Tu traînes dans ton demi-sommeil pendant une heure. Tu rêves de choses et d'autres. Tu te laisses réchauffer par les rayons du soleil. Tu regardes les fleurs jaunes des mimosas dans le jardin. Tu écoutes le chant des merles qui les habitent.

Tu veux écrire un petit texte. Tu te dis que tu devrais écrire quelque chose qui ressemblerait au chant de l'oiseau qui a égayé ta solitude. Tu écris quelques mots épars. Mais ce que tu écris ressemble plus à un ululement de chouette. Tu entends dans ta tête le bruit du papier froissé et jeté à la poubelle. Tu effaces tout.

Tu ne sais que faire de ta journée. Tu cherches des raisons pour sortir. En vain, aucune ne te vient à l'esprit. Mais tu sais que ce n'est jamais une raison suffisante pour ne pas agir, car agir n'a jamais besoin de justifications, où très peu.

La sécheresse de ta gorge te rappelle qu'il vaudrait peut-être aller acheter des médicaments. Tu fais ce qu'il y à faire à la maison. tu sors acheter des médicaments et quelques autres courses. On t'appelle. Tu vas rencontrer quelques amis au café du coin.

L'après-midi s'écoule entre la vingt-cinquième et la soixante-quatrième page d'un roman américain.

Vient le soir. Tu as rendez-vous avec tes amis dans un endroit huppé de la capitale. Un de ces endroits où l'on va pour voir et être vu. Tu y vas.

Tout y clignote de milles feux. Les femmes sont belles et les hommes élégants. Tout te paraît faux malgré tout. Des apparences sans profondeur aucune. Tu fais remarquer que le fossé entre les gens du peuple à l'intérieur du pays, et les petits mondains de la capitale n'a jamais été comblé. Personne ne t'écoute.

Ce spectacle te désole mais tu ne peux pas partager ta tristesse avec les autres. Ils ne t'écoutent pas. Les conversations sont déjà très imbibées d'alcool.
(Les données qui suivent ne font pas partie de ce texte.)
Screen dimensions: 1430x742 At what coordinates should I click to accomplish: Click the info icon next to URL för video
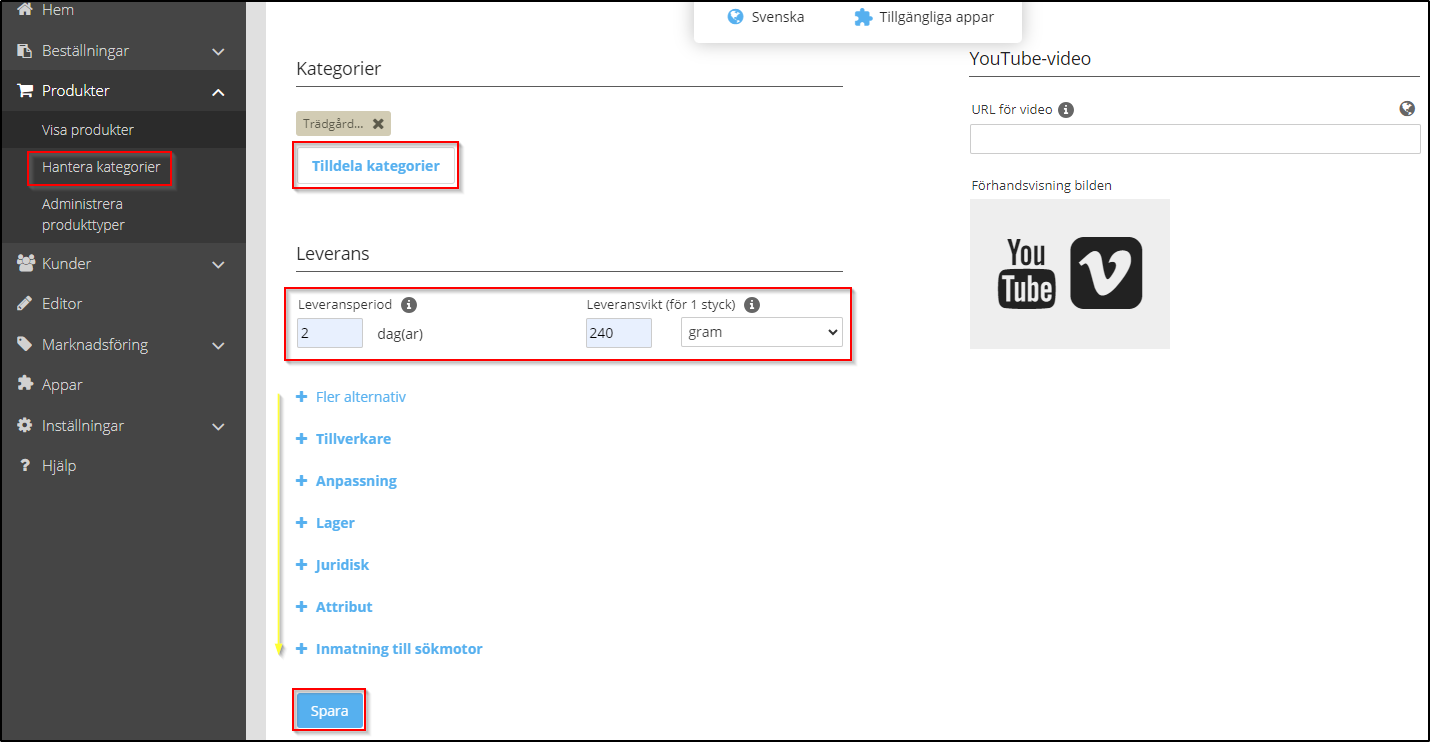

Tu joues le jeu. Tu leur racontes ce qu'il veulent entendre.

Tu rentres crevé. Tu voudrais écrire quelques mots pour noter ce qui t'as occupé l'esprit pendant toute la soirée. Mais tu es complètement confus. Tes mains refusent de faire le moindre geste, ta langue refuse d'articuler le moindre mot.

Tu t'endors.

Tu te réveilles quelques heures après. Tu regardes ta montre. Il est à cinq heures du matin. Dehors, tu entends se mélanger deux sons: l'appel à la première prière du matin et la première mélodie des merles du jardin.

Ils disent presque la même chose. Mais tu te dis que tu comprends mieux le langage des oiseaux que le langage des humains.

Tu te mets à écrire. Tu racontes ta journée.